Text provided
Below are a series of photos I have been sitting on for quite some time waiting to pull all the clippings together into an article and it all began with this original 1917 press photo I acquired was released following Admiral Deweys death the same year. This loyal little Chow mascot found on the streets of Canton China during Dewey’s travels, was written about often in the papers and magazines of the day (late 1800’s.)
George Dewey (December 26, 1837 – January 16, 1917) was Admiral of the Navy, the only person in U.S. history to have attained the rank. Admiral Dewey is best known for his victory at the Battle of Manila Bay during the Spanish-American War.
These photos are priceless. I treasure each and every one of them
BELOW IS AN EXCERPT FROM THE BOOK GEORGE DEWEY, ADMIRAL 1899 – AUTHOR FREDERICK PALMER
As for the end of Bobs life, there are a couple of different versions I’ve found with variations on each. My guess is that both are true when combined into one story. The abuse this faithful little chow took from the crew aboard the Olympia surely led to severe injuries which could not be repaired. I am so glad I discovered these photos and stories as I want “Bob” to always be remembered for the loyal companion he was to the Admiral. Dewey’s history I vaguely remembered from history class but learning about this precious dog really made the story sink in.

Extracted information
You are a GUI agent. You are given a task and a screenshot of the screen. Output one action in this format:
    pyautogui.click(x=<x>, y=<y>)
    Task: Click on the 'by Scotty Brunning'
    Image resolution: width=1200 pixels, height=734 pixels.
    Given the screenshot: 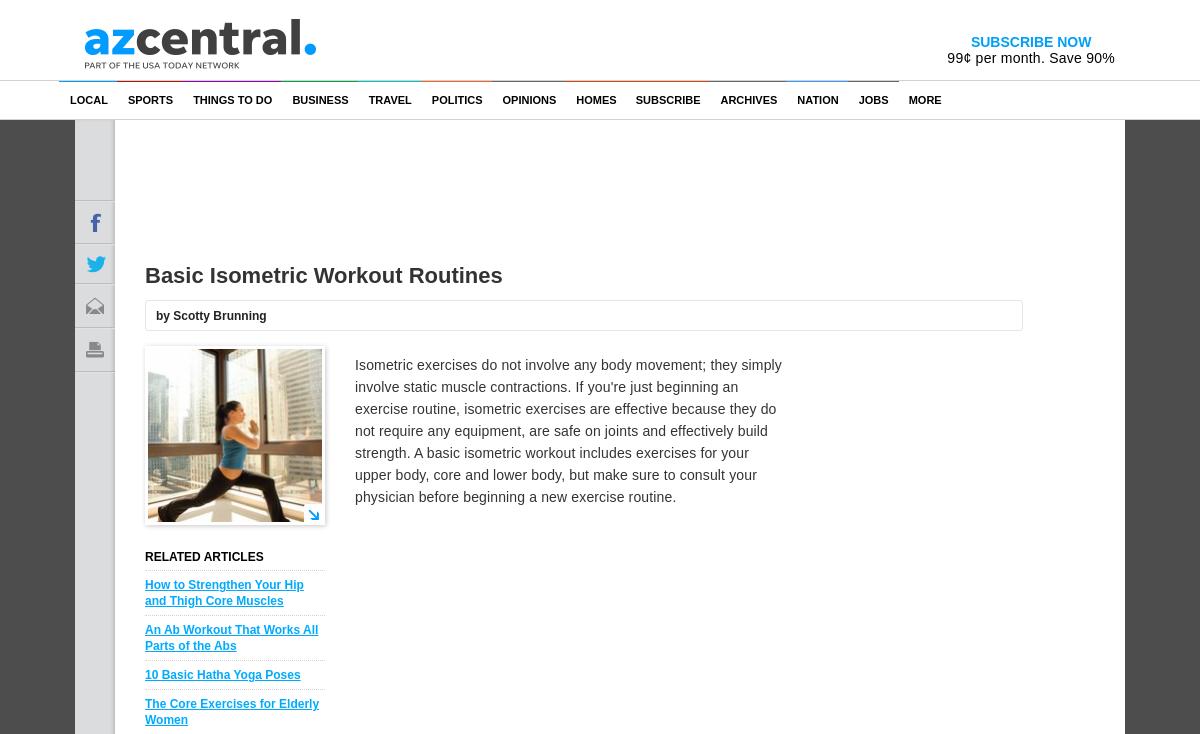 What is the action you would take?
    pyautogui.click(x=209, y=315)
    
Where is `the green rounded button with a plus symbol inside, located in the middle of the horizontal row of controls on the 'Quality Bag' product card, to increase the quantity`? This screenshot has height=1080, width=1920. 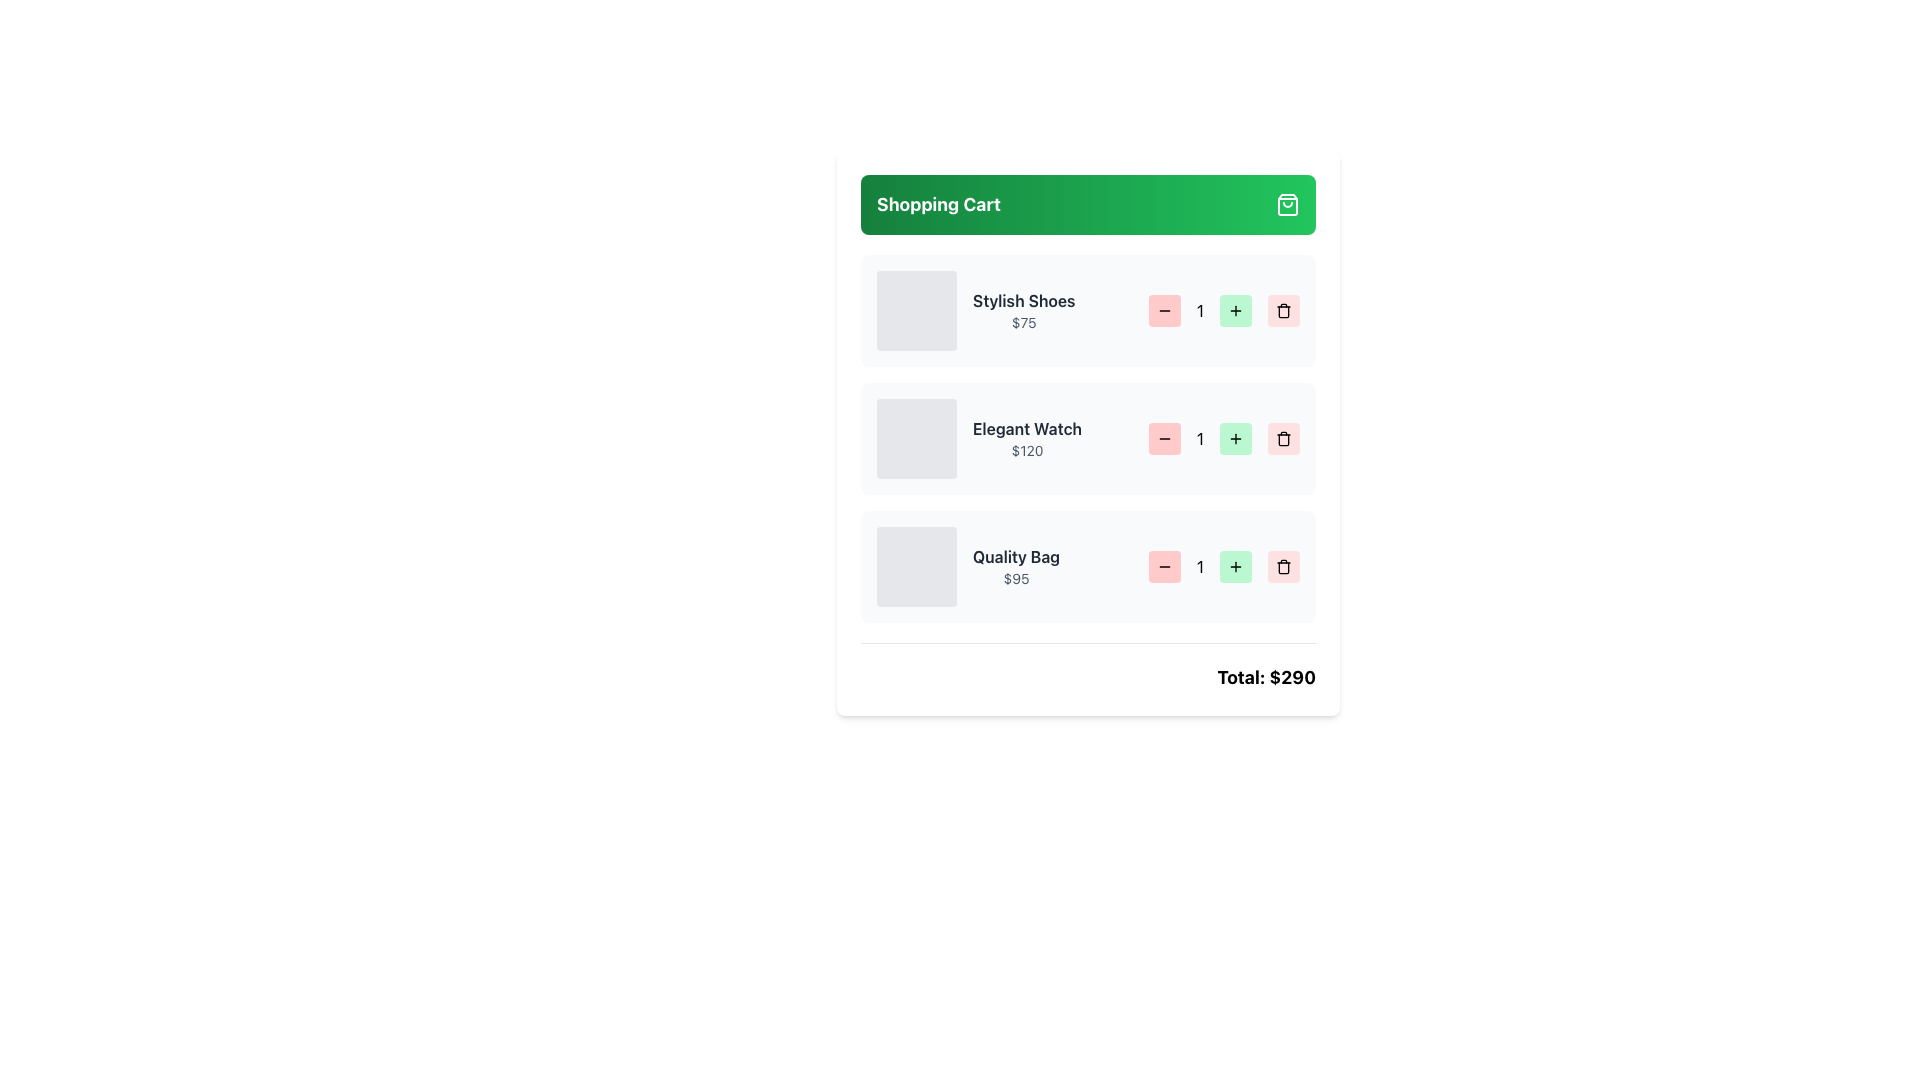 the green rounded button with a plus symbol inside, located in the middle of the horizontal row of controls on the 'Quality Bag' product card, to increase the quantity is located at coordinates (1223, 567).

Set of tasks
- a) In the passage about Admiral Dewey's dog, change "Chow" to "puppy" and write out the section beginning at the words "Below are a" and stopping after "day (late 1800’s.)".
- b) List every person, animal, or ship named in the passage about Admiral Dewey's dog.
The records have nothing to do with the text.

Results
- a)
Below are a series of photos I have been sitting on for quite some time waiting to pull all the clippings together into an article and it all began with this original 1917 press photo I acquired was released following Admiral Deweys death the same year. This loyal little puppy mascot found on the streets of Canton China during Dewey’s travels, was written about often in the papers and magazines of the day (late 1800’s.)

- b) George Dewey, Frederick Palmer, Bob, Olympia